Особенность местного говора — слово «время» здесь зачастую употребляют вместо «часы».

— Нет, — отозвалась я. — Времени у меня нет.

Почти.

Дома было все как обычно — темно и тихо. Даже, пожалуй, тише и темнее. Абдулмуратовна — та несла свой пост на кухне, а вот вдова Ладная повезла, как выяснилось, свою дочь-эпилептичку на богомолье в Сараклыч. Так что нынче ударов головой об стенку ждать не следовало. Не тревожа Абдулмуратовну, я прошла к себе в комнату. Свет от фонаря над ювелирным магазином пробивался сквозь шторы, дрожа, перебегал по стенам, но я знала, что не увижу там самого ненавистного на свете — своего отражения.

«…под скучной неопределенной маской эти люди ловко скрывают свой хитрый ум, здравый смысл и странную, ничем не объяснимую жестокость».

Конец цитаты. Впрочем, кое в чем буревестник революции ошибся…

Кутырин приходил еще раз. Разговор был сумбурный, весь из обиняков. О своей книге он больше не вспоминал.

— А почему вы не любите, когда вас называют по имени?

И это библиотечные девки ему натрепали…

— Я уже говорила — оно мне не подходит. И не выношу, когда его искажают.

— Но в наше время так легко сменить имя. Или укоротить. Из Василисы сделать Алису. Почти то же самое. Кстати, знаете, как назывался первый вариант книги, которую Кэрролл написал по возвращении из России? «Приключения Алисы под землей».

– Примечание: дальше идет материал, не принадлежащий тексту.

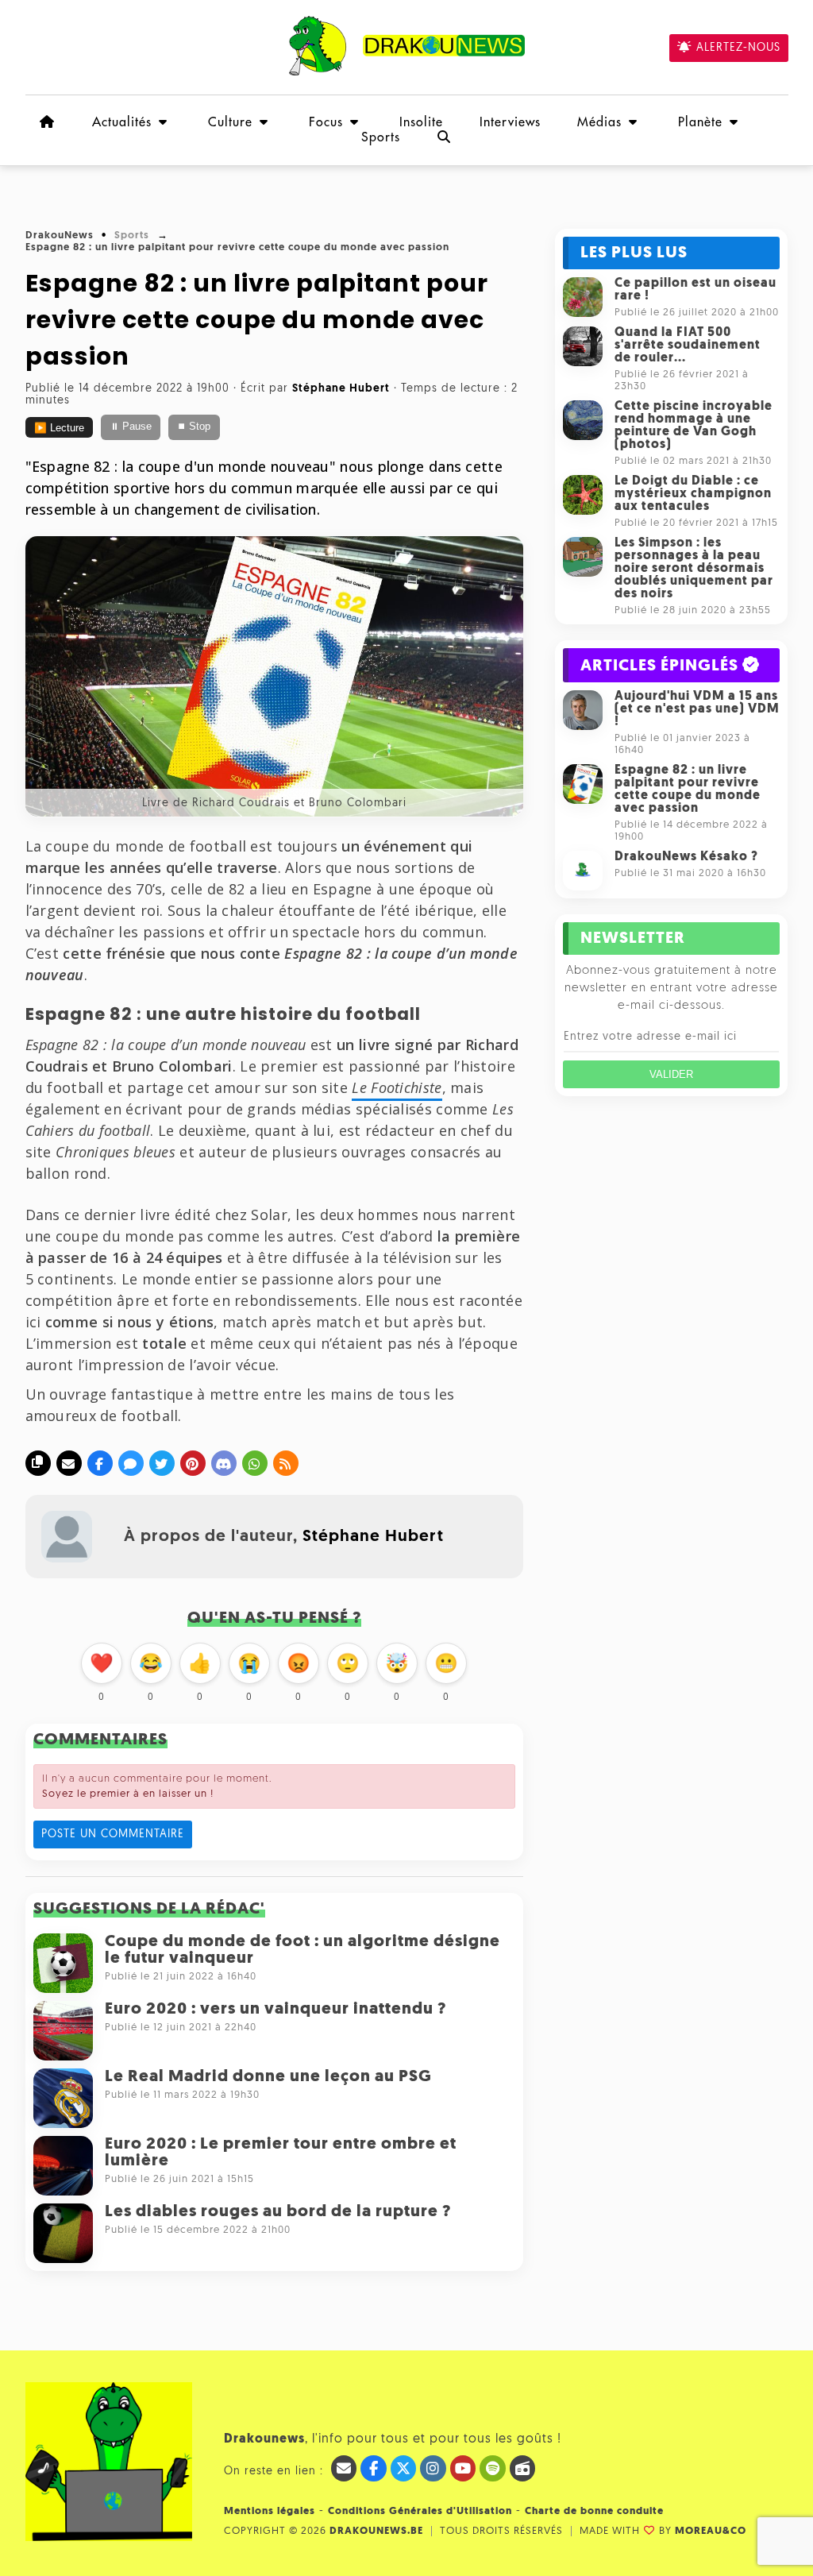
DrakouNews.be (376, 2531)
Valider (671, 1074)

Он улыбался. Кажется, я видела это впервые. С улыбкой он вовсе не так симпатичен, как обычно. На зубах блестела слюна.

Я тоже улыбнулась.

— Вряд ли ему что-то впаривали про библиотеку и подземные ходы. Чарльз Лютвидж Доджсон не говорил по-русски. Подземный ход — его собственный вымысел.

— И зеркало тоже?

— И зеркало. Ясно же, что это он сам придумал. Он не знал, каким должно быть правильное зеркало.

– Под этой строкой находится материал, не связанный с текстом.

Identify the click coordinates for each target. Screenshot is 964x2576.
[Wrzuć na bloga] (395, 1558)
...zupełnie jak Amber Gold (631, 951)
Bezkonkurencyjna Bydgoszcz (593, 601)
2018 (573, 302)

— А какое оно должно быть?

— Черное. Каменное. Квадратной формы. Когда-то подобные зеркала стояли в пещерных святилищах. Когда стали искоренять язычество, их в основном уничтожили. Но не все. Одно такое зеркало было у доктора Ди… Это было правильное зеркало. Но он неправильно его использовал.

— Никогда не слышал о таком в связи со славянской мифологией.

— При чем здесь славяне? Они пришли после… А я услышала об этом там, откуда приехала. В Белом Яре. Там не водилось князей, которые дрались между собой — чтоб про них сочиняли легенды.